Stored data entries:
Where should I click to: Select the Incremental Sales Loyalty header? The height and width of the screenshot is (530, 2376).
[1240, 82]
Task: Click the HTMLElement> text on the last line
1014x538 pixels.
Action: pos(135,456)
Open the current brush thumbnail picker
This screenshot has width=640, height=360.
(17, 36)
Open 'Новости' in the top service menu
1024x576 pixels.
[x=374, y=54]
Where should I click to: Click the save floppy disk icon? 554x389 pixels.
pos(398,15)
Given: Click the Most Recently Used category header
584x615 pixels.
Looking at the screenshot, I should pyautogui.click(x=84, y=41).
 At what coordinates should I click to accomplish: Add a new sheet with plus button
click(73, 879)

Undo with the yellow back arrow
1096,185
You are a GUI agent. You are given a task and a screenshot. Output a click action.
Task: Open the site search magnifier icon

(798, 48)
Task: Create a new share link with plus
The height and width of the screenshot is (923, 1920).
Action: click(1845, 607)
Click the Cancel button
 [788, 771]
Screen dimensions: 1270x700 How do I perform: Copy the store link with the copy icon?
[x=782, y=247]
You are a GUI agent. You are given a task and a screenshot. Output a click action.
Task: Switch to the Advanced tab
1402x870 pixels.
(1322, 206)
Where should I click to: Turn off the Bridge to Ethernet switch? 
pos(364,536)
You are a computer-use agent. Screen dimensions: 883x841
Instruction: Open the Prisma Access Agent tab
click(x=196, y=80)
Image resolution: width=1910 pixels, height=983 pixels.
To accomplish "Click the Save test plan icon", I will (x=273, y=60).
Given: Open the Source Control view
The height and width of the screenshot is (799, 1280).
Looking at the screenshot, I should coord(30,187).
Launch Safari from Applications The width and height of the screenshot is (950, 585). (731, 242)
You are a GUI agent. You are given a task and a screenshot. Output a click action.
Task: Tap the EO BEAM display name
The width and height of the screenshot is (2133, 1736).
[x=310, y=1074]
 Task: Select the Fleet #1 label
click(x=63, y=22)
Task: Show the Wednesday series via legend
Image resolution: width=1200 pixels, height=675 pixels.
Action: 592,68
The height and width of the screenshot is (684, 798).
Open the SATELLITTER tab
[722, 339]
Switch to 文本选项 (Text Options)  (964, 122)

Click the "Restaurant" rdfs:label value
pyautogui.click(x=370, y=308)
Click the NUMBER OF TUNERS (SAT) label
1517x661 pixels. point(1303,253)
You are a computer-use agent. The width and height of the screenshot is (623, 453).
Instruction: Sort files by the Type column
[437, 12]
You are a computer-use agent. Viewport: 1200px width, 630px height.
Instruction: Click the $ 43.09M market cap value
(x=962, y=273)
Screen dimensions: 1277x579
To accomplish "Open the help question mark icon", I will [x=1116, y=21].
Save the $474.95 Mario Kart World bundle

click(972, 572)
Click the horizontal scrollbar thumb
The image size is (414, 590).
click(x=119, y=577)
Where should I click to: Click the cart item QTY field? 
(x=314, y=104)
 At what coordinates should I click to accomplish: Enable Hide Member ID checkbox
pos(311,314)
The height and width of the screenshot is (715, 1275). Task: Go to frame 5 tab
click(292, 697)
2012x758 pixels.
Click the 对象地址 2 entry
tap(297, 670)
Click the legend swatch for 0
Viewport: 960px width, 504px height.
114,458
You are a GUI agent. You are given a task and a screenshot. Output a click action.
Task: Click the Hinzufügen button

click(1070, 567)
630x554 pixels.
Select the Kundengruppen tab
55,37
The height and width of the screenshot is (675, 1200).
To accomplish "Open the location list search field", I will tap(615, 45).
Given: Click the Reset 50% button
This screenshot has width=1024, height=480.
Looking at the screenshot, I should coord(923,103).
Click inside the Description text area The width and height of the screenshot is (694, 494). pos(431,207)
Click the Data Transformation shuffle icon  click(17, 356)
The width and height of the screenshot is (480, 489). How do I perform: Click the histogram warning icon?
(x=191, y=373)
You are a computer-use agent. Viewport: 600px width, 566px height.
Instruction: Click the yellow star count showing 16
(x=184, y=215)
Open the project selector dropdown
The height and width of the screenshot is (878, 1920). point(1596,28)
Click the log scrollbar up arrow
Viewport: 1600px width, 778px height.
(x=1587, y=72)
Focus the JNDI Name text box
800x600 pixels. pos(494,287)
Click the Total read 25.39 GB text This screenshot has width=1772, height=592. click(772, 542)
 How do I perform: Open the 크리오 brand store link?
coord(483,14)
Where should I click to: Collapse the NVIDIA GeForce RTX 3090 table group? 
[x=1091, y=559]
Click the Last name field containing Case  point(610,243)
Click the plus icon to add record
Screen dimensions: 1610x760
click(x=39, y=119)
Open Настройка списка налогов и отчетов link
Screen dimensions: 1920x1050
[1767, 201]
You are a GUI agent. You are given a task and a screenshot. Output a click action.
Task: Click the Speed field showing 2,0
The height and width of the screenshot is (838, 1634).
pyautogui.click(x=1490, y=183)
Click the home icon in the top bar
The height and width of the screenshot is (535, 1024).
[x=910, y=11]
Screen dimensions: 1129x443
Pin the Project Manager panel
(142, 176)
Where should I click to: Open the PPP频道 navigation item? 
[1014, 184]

ABOUT THIS TASK:
Using the entries above, count the lines that have the string "computer" in them. Answer with that number only.

EXERCISE ANSWER:
4